» **Exercise prompt**
Your output is the line containing "Click the red" plus all lines after it to the end of the records, reproduced exactly, with nothing else.
--- START ---
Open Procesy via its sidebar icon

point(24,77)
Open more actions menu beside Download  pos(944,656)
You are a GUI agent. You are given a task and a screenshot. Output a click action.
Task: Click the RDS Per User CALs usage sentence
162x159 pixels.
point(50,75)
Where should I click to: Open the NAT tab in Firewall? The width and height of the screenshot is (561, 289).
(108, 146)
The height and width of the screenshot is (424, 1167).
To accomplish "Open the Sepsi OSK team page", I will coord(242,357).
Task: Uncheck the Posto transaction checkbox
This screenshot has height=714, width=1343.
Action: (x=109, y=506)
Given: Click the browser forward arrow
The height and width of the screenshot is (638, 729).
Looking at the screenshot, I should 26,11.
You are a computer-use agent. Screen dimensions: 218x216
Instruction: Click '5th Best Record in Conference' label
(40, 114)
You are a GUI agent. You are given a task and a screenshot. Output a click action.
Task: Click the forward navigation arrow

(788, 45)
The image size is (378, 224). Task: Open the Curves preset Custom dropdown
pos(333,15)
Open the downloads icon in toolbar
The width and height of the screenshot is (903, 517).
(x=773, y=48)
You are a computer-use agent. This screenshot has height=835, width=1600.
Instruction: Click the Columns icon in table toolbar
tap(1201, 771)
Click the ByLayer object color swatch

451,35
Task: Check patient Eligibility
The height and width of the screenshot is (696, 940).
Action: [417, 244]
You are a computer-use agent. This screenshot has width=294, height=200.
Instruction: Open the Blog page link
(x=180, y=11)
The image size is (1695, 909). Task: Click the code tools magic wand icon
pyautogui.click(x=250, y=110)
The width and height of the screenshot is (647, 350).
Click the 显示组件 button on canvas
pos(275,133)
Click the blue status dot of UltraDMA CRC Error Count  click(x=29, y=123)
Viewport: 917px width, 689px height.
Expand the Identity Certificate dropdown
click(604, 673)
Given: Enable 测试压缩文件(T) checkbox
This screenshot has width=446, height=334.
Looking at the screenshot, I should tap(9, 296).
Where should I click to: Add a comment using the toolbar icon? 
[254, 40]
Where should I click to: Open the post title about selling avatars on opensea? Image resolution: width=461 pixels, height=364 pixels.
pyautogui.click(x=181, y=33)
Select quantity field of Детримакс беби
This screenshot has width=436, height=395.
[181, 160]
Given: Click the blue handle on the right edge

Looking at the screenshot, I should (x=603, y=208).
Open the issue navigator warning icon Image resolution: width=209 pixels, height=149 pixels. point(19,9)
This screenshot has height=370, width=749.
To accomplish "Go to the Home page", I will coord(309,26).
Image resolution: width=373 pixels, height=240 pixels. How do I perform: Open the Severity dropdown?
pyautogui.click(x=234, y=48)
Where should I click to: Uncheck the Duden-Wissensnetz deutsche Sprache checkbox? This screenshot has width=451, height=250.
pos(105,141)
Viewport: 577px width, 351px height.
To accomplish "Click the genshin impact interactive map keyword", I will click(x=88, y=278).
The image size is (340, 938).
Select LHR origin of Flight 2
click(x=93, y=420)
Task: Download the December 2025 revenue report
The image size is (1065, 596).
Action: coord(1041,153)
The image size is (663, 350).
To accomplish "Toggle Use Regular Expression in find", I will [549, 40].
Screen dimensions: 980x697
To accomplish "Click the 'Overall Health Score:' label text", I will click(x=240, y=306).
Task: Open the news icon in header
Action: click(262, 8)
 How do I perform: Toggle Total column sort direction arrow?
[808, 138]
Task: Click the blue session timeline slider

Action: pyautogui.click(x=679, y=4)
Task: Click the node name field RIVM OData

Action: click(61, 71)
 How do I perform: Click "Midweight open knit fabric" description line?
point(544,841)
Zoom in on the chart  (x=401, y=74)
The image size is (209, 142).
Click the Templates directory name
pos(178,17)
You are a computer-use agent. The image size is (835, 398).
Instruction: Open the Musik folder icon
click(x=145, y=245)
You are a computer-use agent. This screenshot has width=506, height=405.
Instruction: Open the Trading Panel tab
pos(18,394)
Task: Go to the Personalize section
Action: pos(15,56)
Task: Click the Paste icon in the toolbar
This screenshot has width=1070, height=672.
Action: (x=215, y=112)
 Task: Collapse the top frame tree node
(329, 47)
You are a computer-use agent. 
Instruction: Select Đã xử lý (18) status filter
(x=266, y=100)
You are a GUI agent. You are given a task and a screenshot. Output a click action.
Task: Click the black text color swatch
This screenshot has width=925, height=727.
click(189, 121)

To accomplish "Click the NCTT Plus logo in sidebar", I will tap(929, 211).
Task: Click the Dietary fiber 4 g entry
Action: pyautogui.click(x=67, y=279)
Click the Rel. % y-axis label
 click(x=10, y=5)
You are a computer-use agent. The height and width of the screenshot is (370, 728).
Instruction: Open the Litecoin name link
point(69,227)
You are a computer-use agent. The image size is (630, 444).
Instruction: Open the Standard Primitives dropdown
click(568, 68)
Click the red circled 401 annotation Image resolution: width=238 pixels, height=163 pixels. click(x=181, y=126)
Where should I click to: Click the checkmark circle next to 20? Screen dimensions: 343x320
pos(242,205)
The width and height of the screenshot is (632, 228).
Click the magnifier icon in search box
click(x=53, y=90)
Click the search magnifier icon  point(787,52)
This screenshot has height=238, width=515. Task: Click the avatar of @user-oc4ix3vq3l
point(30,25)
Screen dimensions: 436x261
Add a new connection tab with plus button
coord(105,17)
--- END ---
» **Task response**
Click the red circled 401 annotation Image resolution: width=238 pixels, height=163 pixels. click(x=181, y=126)
Where should I click to: Click the checkmark circle next to 20? Screen dimensions: 343x320
pos(242,205)
The width and height of the screenshot is (632, 228).
Click the magnifier icon in search box
click(x=53, y=90)
Click the search magnifier icon  point(787,52)
This screenshot has height=238, width=515. Task: Click the avatar of @user-oc4ix3vq3l
point(30,25)
Screen dimensions: 436x261
Add a new connection tab with plus button
coord(105,17)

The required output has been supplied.